Ответьте на вопросы по исходному тексту:
1. Какого качества Сквозника-Дмухановского, по словам автора, недостает шестидесятникам сегодня?
2. Что произошло на ЦТ еще до появления «Сукиных детей»?
3. Какой довод против бойкота назван самым убедительным?

→ ИСХОДНЫЙ ТЕКСТ:
§ §

Это рефлекс, скорее всего, не самого Филатова, а поколения шестидесятников – униженных, оскорбленных и развращенных.

Поколения, которое сегодня не понимает, на каком оно свете живет.

Когда Хлестаков укатил и обман раскрылся, Городничий сначала позлословил в адрес мнимого ревизора, а потом оборотился на себя: как мог он, со своим опытом принять за важного человека фитюльку, тряпку.

Вот этой самокритичности Сквозника-Дмухановского нам, шестидесятникам, недостает сегодня.

Как недоставало вчера элементарного человеческого достоинства.

То был дурной сон, который, увы, в любую минуту, хоть сейчас, может стать явью. И нет-нет да становится.

Еще не появились «Сукины дети», когда на ЦТ произошел известный антидемократический переворот – закрыли «Взгляд», разогнали ТСН. «Сукины дети» уже перестроечной поры попытались поднять народ на бойкот кравченковского ТВ. То, что получилось, можно оценивать по-разному.

Одни эту акцию считают удачей, другие – провалом. Но в ней занимательнее всего не результат, а процесс.

Интересно, кто как отговаривался от бойкота. Кто чем мотивировал свое личное неучастие в нем.

Кто-то справедливо напомнил, что когда его в свое время лишили голоса, общественность ухом не повела. Кто-то опять же не без основания обратил внимание, что бойкот – недостаточно продуманное в организационном плане мероприятие. Наконец, самый убедительный довод состоял в том, что, бойкотируя Кравченко, мы бойкотируем обожаемый нами народ, оставляем свято место пустым, а оно без нас, любимых будет загромождено черт знает чем и в результате пострадает высокая культура.

§ §

→ ПРЕДОСТАВЛЕННЫЕ ЗАПИСИ:
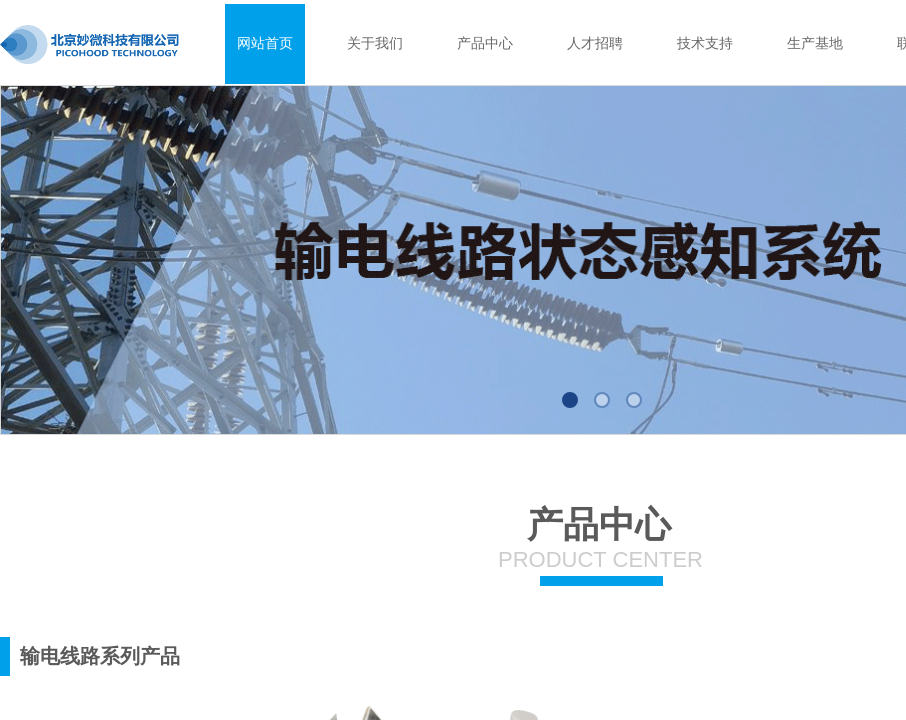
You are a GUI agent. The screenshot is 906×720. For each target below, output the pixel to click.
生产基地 (815, 43)
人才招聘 (595, 43)
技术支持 (705, 43)
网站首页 (265, 43)
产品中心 (485, 43)
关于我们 (375, 43)
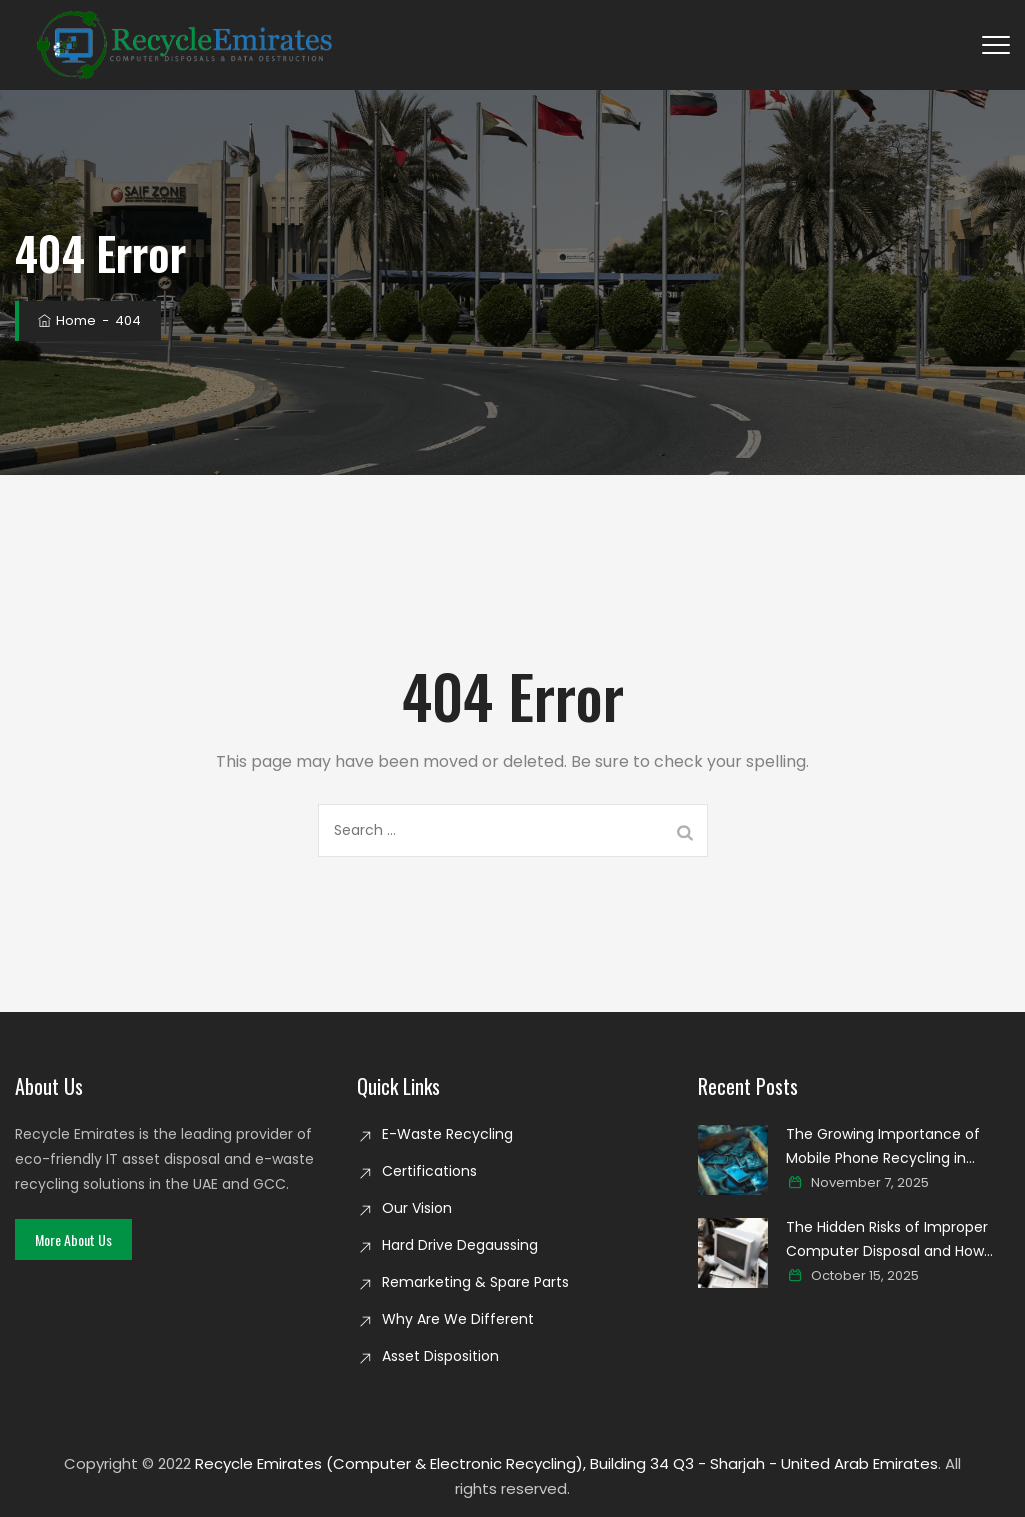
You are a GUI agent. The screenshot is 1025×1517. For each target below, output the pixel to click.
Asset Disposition (440, 1356)
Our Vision (417, 1208)
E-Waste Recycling (447, 1134)
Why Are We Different (458, 1319)
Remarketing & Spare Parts (475, 1282)
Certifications (429, 1171)
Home (65, 320)
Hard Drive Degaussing (460, 1245)
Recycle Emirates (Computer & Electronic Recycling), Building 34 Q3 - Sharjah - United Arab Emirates (566, 1463)
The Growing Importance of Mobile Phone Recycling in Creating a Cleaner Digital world (896, 1147)
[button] (73, 1239)
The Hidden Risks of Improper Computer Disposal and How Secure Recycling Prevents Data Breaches (897, 1240)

§ §

→ ПОЛНЫЙ ОТВЕТ:
1. Самокритичности.
2. Там произошел антидемократический переворот: закрыли «Взгляд» и разогнали ТСН.
3. Самым убедительным назван такой довод: бойкотируя Кравченко, мы бойкотируем обожаемый нами народ и оставляем свято место пустым. Без нас его загромоздят черт знает чем, и в результате пострадает высокая культура.